SAT scores hold steady

SAT scores haven’t changed for two years in a row now. The class of ’08 averaged 502 in reading, 494 in writing and 515 in math.

The longer, three-part SAT seems to be driving some test-takers away; more students are taking the rival ACT, which saw a slight decline in scores this year from 21.2 in 2007 to 21.1.

On the SAT, boys outperform girls in math (533 vs. 500) and reading (504 vs. 500), but do worse in writing (488 vs. 501). Girls are more likely to take the SAT than boys.

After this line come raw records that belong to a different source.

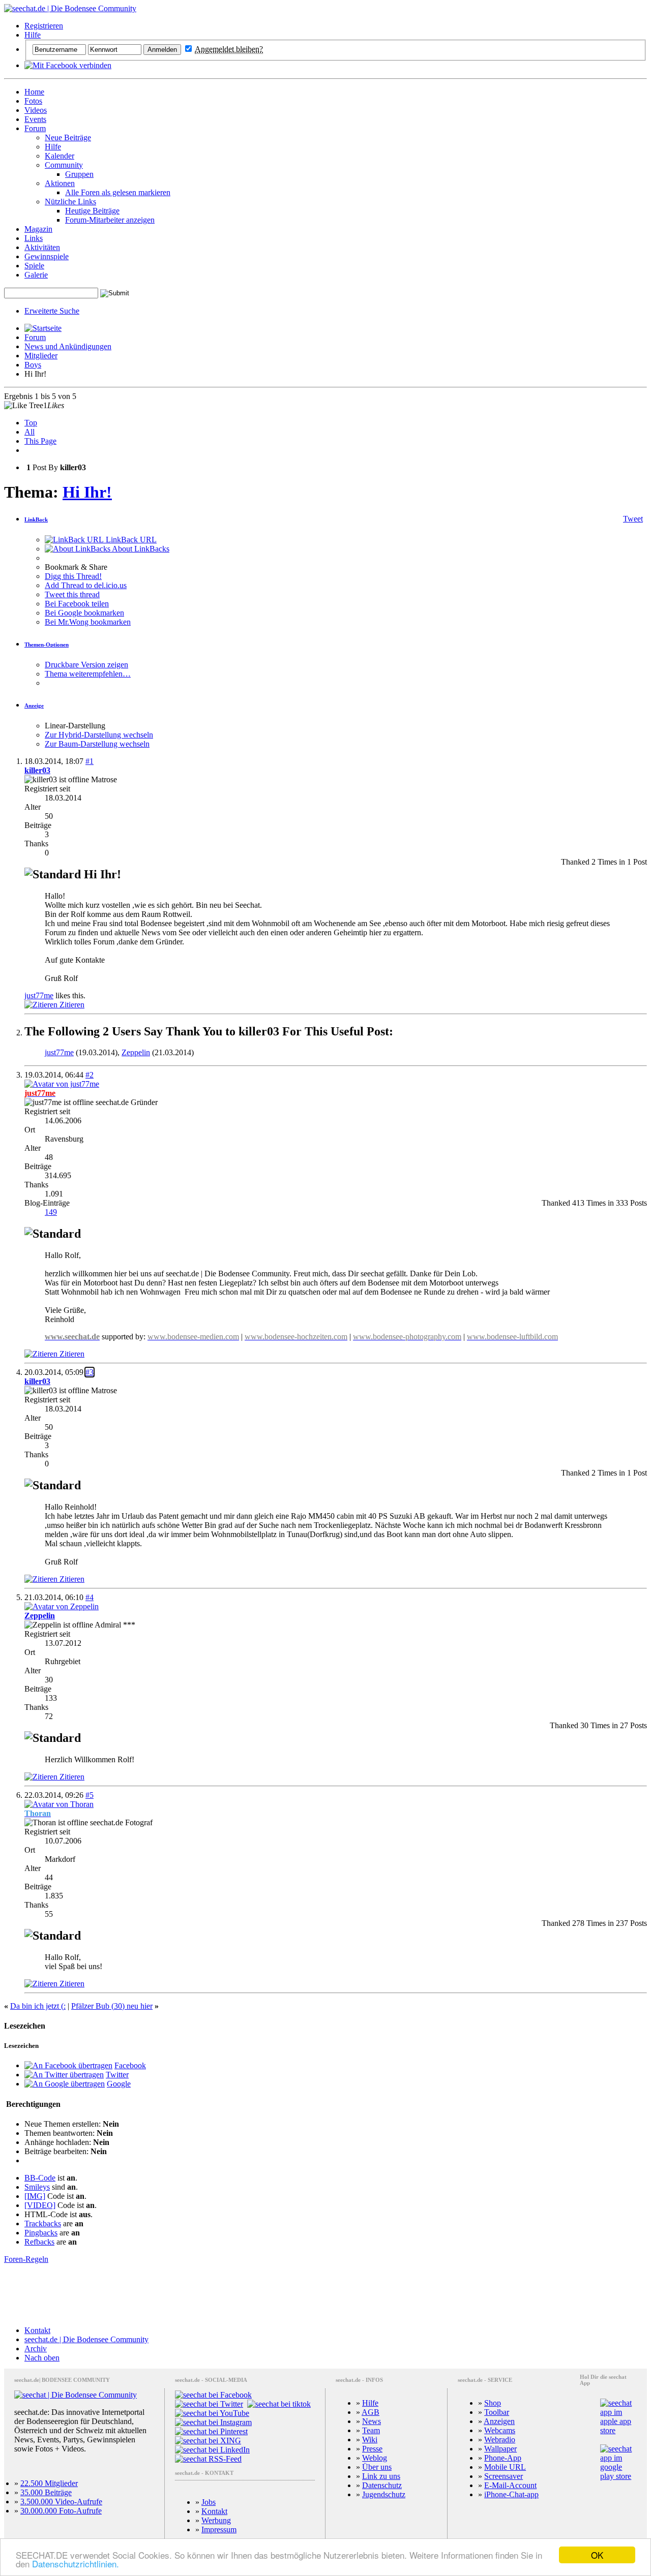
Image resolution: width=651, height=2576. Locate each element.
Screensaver (503, 2476)
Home (34, 91)
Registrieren (43, 25)
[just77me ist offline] (61, 1084)
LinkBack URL (130, 539)
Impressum (218, 2529)
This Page (40, 441)
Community (64, 165)
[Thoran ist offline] (59, 1804)
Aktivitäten (42, 247)
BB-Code (39, 2177)
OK (597, 2555)
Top (30, 422)
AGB (370, 2412)
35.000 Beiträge (46, 2492)
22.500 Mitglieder (49, 2483)
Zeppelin (136, 1052)
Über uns (377, 2467)
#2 (89, 1074)
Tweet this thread (72, 594)
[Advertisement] (325, 2295)
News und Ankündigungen (67, 346)
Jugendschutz (383, 2494)
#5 (89, 1795)
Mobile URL (505, 2467)
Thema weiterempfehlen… (88, 673)
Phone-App (502, 2458)
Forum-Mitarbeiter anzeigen (110, 220)
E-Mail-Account (510, 2485)
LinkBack (36, 519)
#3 (89, 1372)
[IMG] (34, 2196)
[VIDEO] (39, 2205)
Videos (35, 110)
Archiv (35, 2348)
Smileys (37, 2187)
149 (51, 1212)
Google (119, 2083)
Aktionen (60, 183)
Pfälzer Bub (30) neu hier (112, 2006)
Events (35, 119)
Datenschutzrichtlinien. (75, 2563)
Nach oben (42, 2357)
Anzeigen (499, 2421)
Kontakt (37, 2330)
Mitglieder (40, 355)
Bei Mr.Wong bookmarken (88, 622)
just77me (38, 995)
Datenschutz (382, 2485)
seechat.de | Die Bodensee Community (86, 2339)
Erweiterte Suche (51, 310)
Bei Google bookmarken (84, 612)
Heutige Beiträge (92, 210)
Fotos (33, 101)
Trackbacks (42, 2223)
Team (371, 2430)
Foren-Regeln (26, 2259)
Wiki (369, 2439)
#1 (89, 761)
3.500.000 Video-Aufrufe (61, 2501)
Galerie (36, 274)
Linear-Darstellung (75, 725)
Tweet (633, 518)
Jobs (208, 2502)
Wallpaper (500, 2448)
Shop (492, 2403)
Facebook (130, 2065)
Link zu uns (381, 2476)
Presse (372, 2448)
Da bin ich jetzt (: (38, 2006)
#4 (89, 1597)
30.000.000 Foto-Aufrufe (61, 2510)
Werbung (216, 2520)
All (29, 431)
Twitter (117, 2074)
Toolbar (496, 2412)
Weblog (374, 2458)
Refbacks (39, 2241)
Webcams (499, 2430)
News (371, 2421)
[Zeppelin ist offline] (61, 1606)
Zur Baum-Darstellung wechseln (97, 744)
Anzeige (34, 705)
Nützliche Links (70, 201)
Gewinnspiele (46, 256)
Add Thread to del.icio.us (86, 585)
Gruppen (79, 174)
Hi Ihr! (87, 492)
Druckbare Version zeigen (86, 664)
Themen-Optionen (46, 644)
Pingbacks (40, 2232)
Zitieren (70, 1004)
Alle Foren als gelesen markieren (117, 192)
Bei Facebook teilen (77, 603)
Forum (35, 128)
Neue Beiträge (68, 137)
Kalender (59, 155)
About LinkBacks (139, 548)
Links (33, 238)
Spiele (34, 265)
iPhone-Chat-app (511, 2494)
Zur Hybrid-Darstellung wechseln (99, 734)
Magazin (38, 229)
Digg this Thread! (73, 576)
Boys (32, 364)
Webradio (499, 2439)
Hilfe (32, 34)
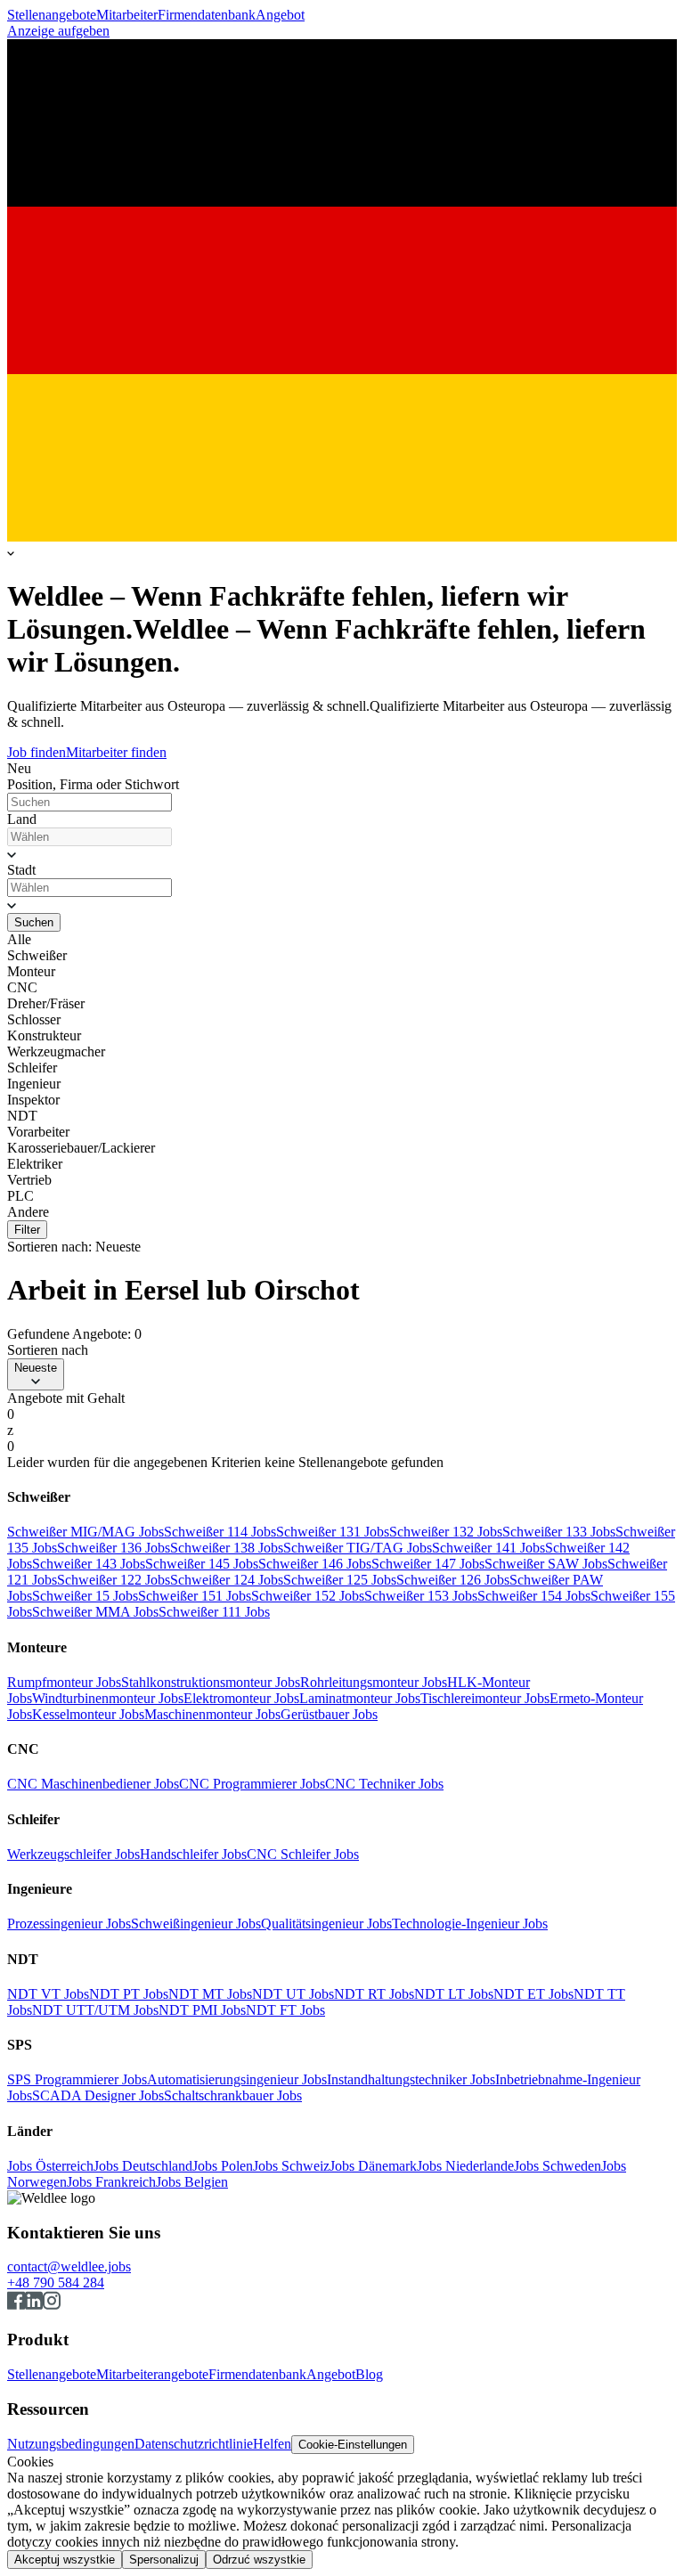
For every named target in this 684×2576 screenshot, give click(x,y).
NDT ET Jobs (533, 1993)
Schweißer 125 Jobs (339, 1579)
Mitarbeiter (127, 14)
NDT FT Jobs (285, 2010)
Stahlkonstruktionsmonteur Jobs (210, 1682)
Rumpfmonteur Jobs (64, 1682)
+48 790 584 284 (55, 2282)
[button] (342, 854)
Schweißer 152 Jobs (307, 1595)
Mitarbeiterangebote (152, 2374)
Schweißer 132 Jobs (445, 1531)
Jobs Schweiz (291, 2165)
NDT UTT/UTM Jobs (95, 2010)
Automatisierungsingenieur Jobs (237, 2079)
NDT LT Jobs (453, 1993)
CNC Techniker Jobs (384, 1783)
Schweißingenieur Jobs (196, 1923)
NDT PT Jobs (128, 1993)
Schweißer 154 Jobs (533, 1595)
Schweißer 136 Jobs (113, 1547)
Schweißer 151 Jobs (194, 1595)
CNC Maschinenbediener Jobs (93, 1783)
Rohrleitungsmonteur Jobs (373, 1682)
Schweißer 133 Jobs (558, 1531)
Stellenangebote (51, 14)
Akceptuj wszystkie (64, 2559)
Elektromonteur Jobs (241, 1698)
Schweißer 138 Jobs (226, 1547)
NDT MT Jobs (210, 1993)
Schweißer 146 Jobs (314, 1563)
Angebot (280, 14)
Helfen (272, 2443)
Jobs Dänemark (373, 2165)
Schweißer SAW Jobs (545, 1563)
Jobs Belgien (192, 2181)
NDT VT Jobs (48, 1993)
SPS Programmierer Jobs (77, 2079)
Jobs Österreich (50, 2165)
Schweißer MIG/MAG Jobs (85, 1531)
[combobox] (89, 836)
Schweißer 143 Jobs (88, 1563)
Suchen (33, 922)
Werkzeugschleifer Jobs (73, 1854)
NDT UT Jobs (293, 1993)
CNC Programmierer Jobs (252, 1783)
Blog (369, 2374)
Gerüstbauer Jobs (329, 1714)
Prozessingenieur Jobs (69, 1923)
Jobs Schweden (557, 2165)
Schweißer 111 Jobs (214, 1611)
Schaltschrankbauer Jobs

Racial/ethnic gaps are quite large:

Black students on average scored 430 in critical reading and 426 in math; the averages for Latino students were 455 and 461; and those for white students were 528 and 537. Asian-American students, on average, scored 513 in reading and 581 in math.

Walter Williams asks: Is college worth it? About 55 percent of students who start college eventually earn a degree; that drops to 24 percent for those who were in the bottom 40 percent of their high school class.

Those who graduate may not be well-educated.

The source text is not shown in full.